**Instructions to follow**
Render everything from the line containing "Click the rar icon for 3-金融证券.rar" down to the line containing "the 16:9 aspect" as a numbered list, leaving out blank lines.
# Material supplied start
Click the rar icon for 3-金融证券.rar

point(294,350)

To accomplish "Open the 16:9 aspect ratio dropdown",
# Material supplied end
# Material supplied start
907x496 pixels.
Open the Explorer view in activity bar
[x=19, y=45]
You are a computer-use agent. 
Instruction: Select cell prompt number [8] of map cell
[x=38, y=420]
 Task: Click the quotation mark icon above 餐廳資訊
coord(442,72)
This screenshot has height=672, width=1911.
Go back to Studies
# Material supplied end
**Solution below**
1. Click the rar icon for 3-金融证券.rar
2. point(294,350)
3. To accomplish "Open the 16:9 aspect ratio dropdown",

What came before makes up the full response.